Now, things are different. I don't know what I want to be anymore, but it's not due to a lack of direction. I'm looking at the things that used to define success for me: renown, accumulated personal wealth, influence, leisurely luxury, and I'm questioning their validity. Do I really want the sum of my life to be fame and fortune? What kind of lessons would I be inadvertently teaching my child if I spent my life in the pursuit of capitalist goals, striving to be one step ahead of everyone else in the name of ambition? Is the belief that competition is necessary for personal success valid? Do I need to be a superlative of somebody else's achievements to have a meaningful life? What defines a meaningful life?

The thing about life is, once you start asking, the answers will find you. And I'm starting to see, vaguely still, but there's definitely something there, what a meaningful life might mean. Less of a focus on things, more of a focus on people. Less conformity, more authenticity. Less self-reliance, more faith. The universe, God, life, is revealing itself to me. And as long as I remain open, I'm sure the answers will keep coming.

What is your aspiration in life?

Sunday, 16 February 2014

Movie Night and New Sight

I've just spent six hours watching movies and doing my hair (mostly watching movies), and I was reminded of something I saw on tumblr: once you wake up to all the injustice, discrimination and general systemic assholery in the world, nothing looks the same anymore. It is a complete loss of innocence. I have to agree, because movie/detangling night went from being just a night of mindless entertainment to 'aw, come on, wtf!' Way to go, Feminism. 

Anyway. Just thought I'd share what my my post-feminist eyes saw.

Riddick: There are three female roles in the whole movie. One is a bed warmer writhing for Riddick's visual pleasure, the next is a hostage who is apparently repeatedly raped and then used for target practice, and the last one is a lesbian who is kind of tough but doesn't have any real dialogue outside of Riddick's and Santana's sexual harassment/come-ons. And at the end she sits on Riddick and talking to him 'sweet-like', apparently becomes quite straight.

The Usual Suspect: When I started thinking about this post, it took me about two minutes of serious brainwork to remember whether or not there were any female characters in this movie. I eventually had a *lightbulb!*: Edie! She was female! She had lines! She even appeared more than once! It's just...her character is so thoroughly forgettable, despite an apparent plot point being the need to eliminate her, that I completely, well, forgot about her. 

Monsters University: The final movie, and the one who redeemed(ish) Hollywood in my eyes tonight. Lots of femme monsters all over the place - the goth announcer with the deadpan voice and leaf hair was my favorite. But Hardscrabble, ah Hardscrabble! Thank you, Pixar, for not being misogynistic/woman-dismissing animators. Disney could learn a thing or two (ahem, Snow White/Sleeping Beauty!)

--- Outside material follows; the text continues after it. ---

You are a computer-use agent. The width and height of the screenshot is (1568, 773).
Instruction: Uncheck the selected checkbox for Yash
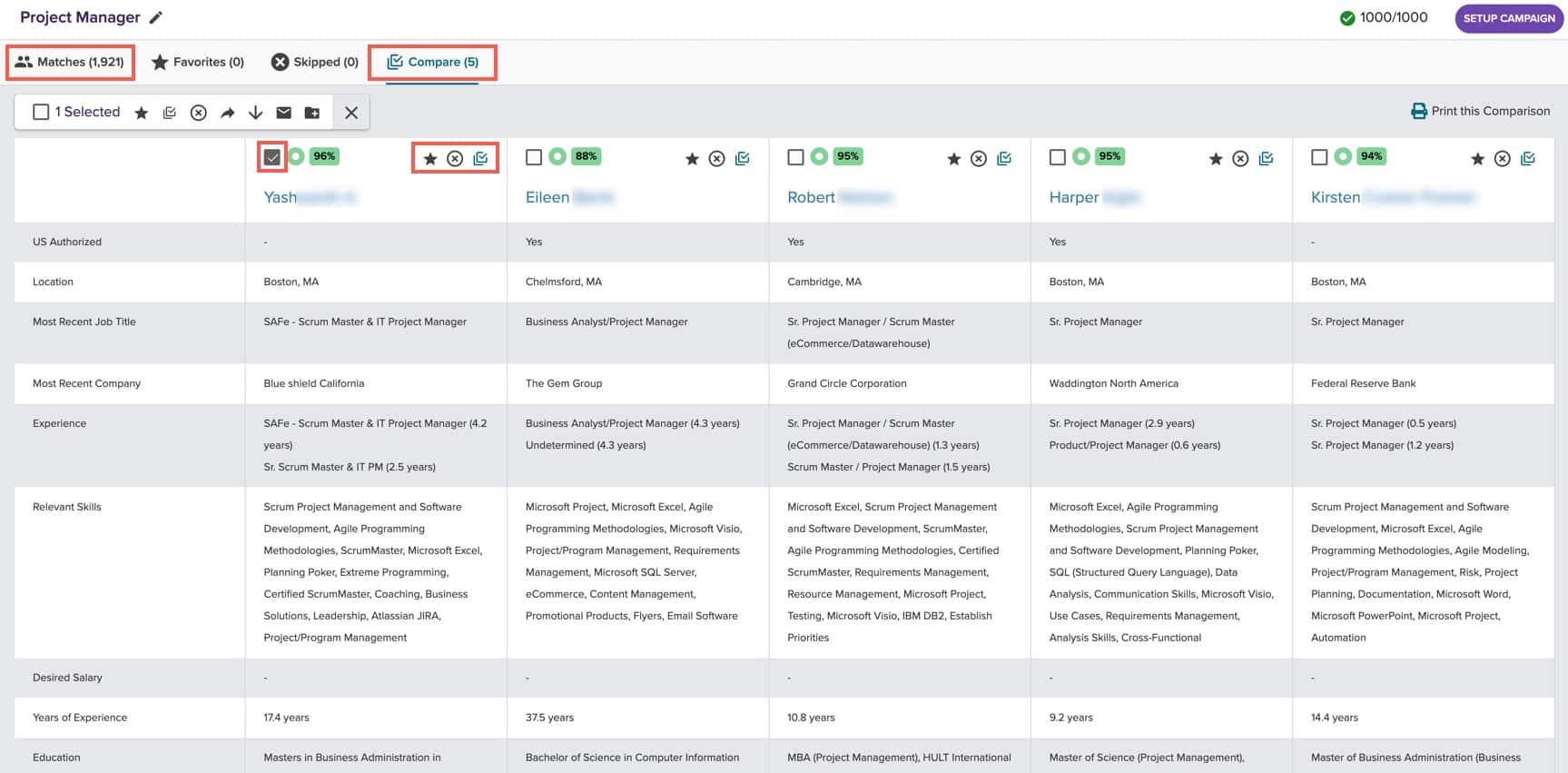pyautogui.click(x=272, y=157)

Now I'm just going to watch The Women, because screw you, Hollywood.


Wednesday, 5 February 2014

Young Unmarried Mother

It has been over a year since I had my daughter; twenty-three months since I found out I was carrying an unplanned pregnancy (ironically, I got pregnant in the same month when I decided I was going to donate my eggs to a fertility center, but that's a story for another day.) In that time, I have lived through what feels like a lifetime of experiences, many beautiful and rewarding, many not.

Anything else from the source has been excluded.